A lo lejos, en la esquina siguiente, vislumbro a un grupo de niños rodeados de bolsas de plástico. «¿Son tus chicos?», le pregunto. «Sí», me dice y, acto seguido, sonríe.

El periódico «The Independent» se moviliza para ayudar a Gaza

Bajo el título «Un llamamiento en favor de la gente necesitada», el prestigioso periódico The Independent, en el que escriben periodistas por los que siento tanta admiración como Robert Fisk o Patrick Cockburn, anunciaba ayer en portada que dedicará los beneficios de su tradicional subasta navideña a los habitantes de Gaza.

Una decisión valiente, acertada, del que es, a mi entender, uno de los diarios más originales y mejor escritos del mundo.

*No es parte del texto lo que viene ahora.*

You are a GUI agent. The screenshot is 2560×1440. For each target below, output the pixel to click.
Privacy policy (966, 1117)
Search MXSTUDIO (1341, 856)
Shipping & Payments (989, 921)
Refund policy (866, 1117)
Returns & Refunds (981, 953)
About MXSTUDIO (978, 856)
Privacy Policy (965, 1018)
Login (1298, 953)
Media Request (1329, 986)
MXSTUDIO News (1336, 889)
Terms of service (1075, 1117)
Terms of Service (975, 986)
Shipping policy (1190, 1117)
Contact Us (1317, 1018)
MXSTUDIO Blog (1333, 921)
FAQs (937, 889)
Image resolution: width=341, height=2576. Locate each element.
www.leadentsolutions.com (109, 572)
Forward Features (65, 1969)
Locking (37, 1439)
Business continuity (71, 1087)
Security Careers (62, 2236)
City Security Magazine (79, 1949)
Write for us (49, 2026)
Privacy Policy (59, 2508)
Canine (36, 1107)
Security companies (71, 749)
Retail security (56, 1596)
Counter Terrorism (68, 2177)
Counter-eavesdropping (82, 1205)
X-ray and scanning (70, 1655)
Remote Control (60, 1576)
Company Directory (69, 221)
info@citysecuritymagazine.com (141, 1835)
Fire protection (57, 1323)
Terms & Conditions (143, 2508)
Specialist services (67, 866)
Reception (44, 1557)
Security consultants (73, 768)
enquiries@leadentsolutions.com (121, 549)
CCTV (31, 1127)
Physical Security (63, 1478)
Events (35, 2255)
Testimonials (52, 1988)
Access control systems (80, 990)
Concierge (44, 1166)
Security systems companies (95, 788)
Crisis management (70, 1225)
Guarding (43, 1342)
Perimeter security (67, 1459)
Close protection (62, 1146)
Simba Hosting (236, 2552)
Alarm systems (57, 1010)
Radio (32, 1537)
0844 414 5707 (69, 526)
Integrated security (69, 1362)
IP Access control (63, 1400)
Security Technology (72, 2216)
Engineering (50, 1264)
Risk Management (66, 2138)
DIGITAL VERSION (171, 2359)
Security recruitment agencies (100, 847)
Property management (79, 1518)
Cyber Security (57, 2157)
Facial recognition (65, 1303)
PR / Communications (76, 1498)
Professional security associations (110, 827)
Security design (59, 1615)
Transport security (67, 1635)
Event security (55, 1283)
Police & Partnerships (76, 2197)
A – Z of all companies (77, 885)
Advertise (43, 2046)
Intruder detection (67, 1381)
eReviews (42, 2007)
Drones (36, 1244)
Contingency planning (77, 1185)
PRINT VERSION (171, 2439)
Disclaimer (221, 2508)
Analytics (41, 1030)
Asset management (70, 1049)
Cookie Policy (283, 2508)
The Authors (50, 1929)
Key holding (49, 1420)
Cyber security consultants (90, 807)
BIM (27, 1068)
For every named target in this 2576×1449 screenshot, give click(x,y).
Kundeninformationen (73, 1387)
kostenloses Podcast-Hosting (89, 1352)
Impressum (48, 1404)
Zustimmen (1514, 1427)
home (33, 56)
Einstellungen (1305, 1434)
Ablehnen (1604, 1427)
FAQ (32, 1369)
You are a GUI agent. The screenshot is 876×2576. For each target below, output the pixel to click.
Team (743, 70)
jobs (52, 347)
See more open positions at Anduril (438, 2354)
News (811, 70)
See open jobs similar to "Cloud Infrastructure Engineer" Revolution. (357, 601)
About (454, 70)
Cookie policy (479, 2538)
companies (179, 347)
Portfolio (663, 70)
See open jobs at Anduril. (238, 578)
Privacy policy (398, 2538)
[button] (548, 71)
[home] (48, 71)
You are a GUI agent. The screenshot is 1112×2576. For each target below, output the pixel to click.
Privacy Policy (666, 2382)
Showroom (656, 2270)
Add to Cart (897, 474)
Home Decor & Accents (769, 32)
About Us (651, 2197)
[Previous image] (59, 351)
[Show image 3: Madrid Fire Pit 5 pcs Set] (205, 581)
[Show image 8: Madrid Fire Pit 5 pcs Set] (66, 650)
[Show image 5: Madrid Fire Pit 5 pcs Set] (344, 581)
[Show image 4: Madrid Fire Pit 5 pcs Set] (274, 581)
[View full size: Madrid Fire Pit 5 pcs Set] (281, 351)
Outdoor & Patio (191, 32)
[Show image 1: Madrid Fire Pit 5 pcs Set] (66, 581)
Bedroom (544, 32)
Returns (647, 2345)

Una decisión que su editor justificaba afirmando que los palestinos «están sufriendo el peor momento de su historia».

Uno de los artículos principales, firmado por Donald Macintyre desde Gaza, describía la situación: 400 muertos, falta de luz, de agua, de medicinas, hambre, desesperación. Y hacía un llamamiento a actuar en favor de las «víctimas inocentes» del conflicto, dando ejemplos de personas que necesitan ayuda urgente.

Los premios

La subasta anual de The Independent cuenta con 41 lotes, por los que pujan los lectores, que incluyen ofertas tan interesantes como:

* Pasar un día en la redacción del periódico, desde la reunión matinal hasta el cierre (que el año pasado la ganó un lector que ofreció 2.251 libras).

* Un almuerzo en el exclusivo restaurante The Ivy, con Simon Kelner, editor del periódico (en la anterior edición la puja alcanzó las 3.750 libras esterlinas).

Y toda una serie de propuestas sumamente originales, que implican diversas actividades con los columnistas y redactores más prestigiosos de la publicación.

Todo lo recaudado será entregado a tres ONG británicas con las que habitualmente colabora The Independent: la organización médica Merlin, The Welfare Association, que trabaja en situaciones de emergencia, y Anti-slavery International, una excelente asociación cuya labor conocí cuando investigaba la prostitución infantil en Camboya.